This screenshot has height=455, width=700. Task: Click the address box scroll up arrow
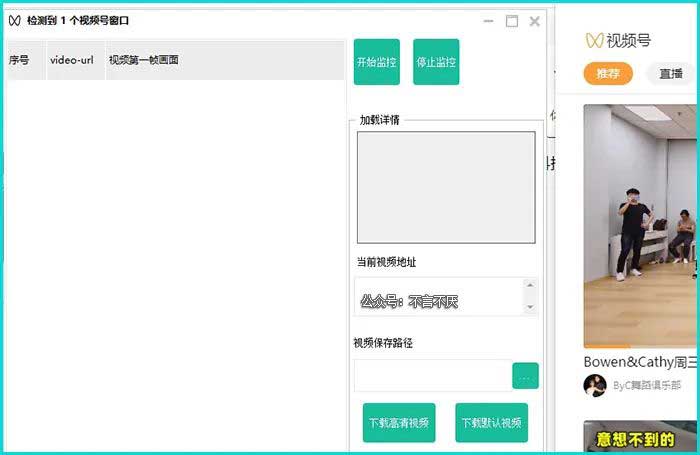pyautogui.click(x=530, y=286)
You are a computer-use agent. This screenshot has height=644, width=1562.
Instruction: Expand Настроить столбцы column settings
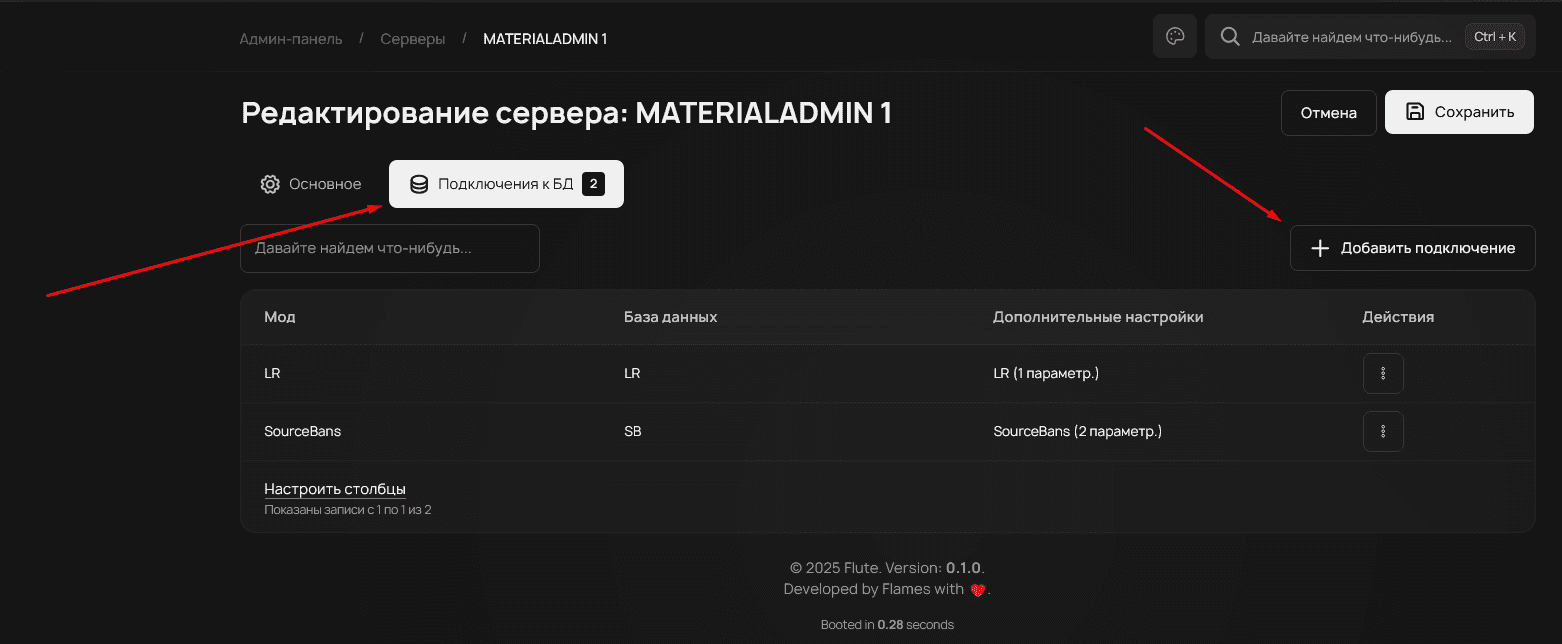pyautogui.click(x=335, y=489)
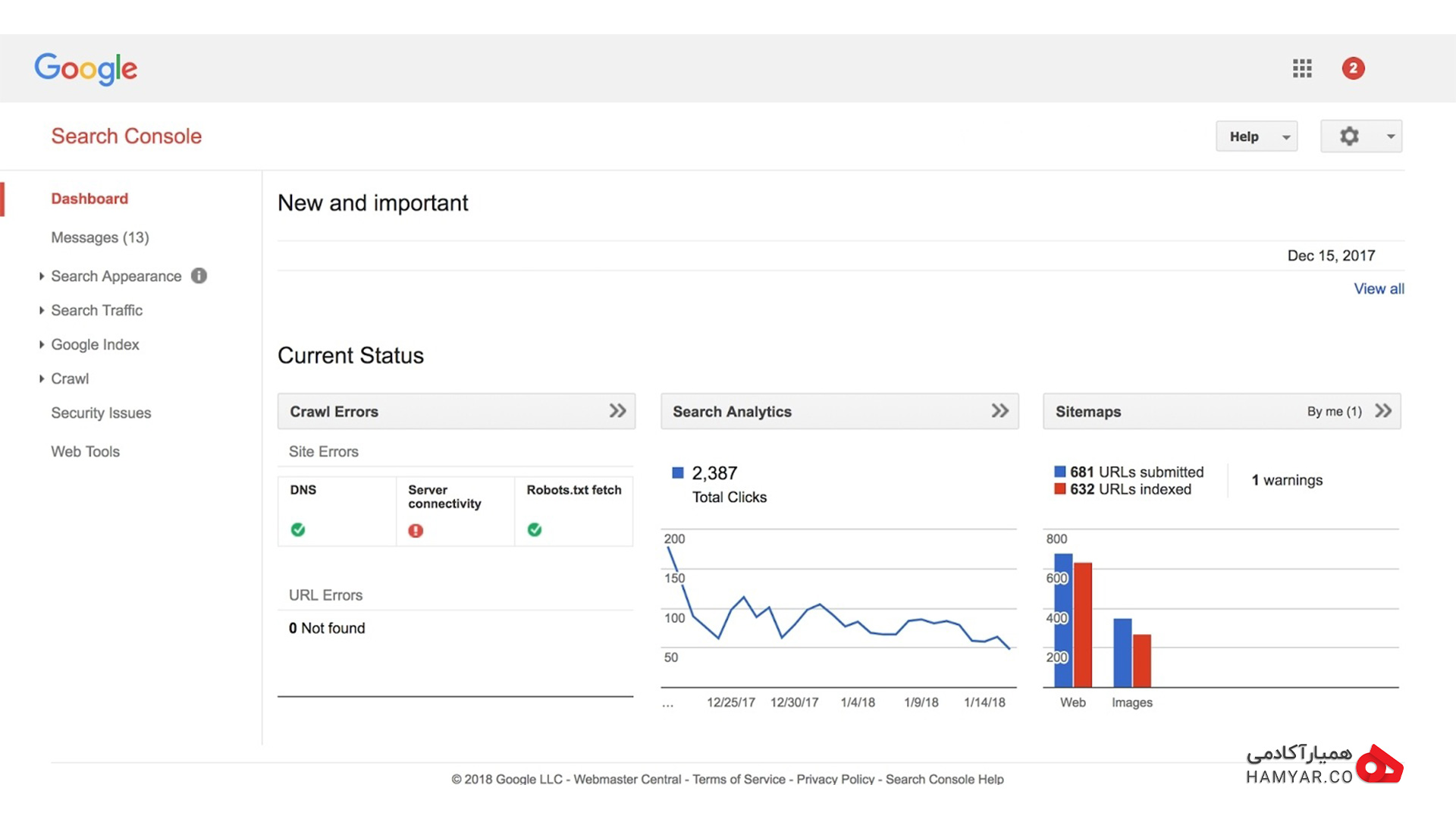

How to complete this task =
Copy out all of the material exactly as written, without its pictures.

Answer section =
This screenshot has height=455, width=700. Task: Click the address box scroll up arrow
pyautogui.click(x=530, y=286)
You are a computer-use agent. This screenshot has height=644, width=1562.
Instruction: Expand Настроить столбцы column settings
pyautogui.click(x=335, y=489)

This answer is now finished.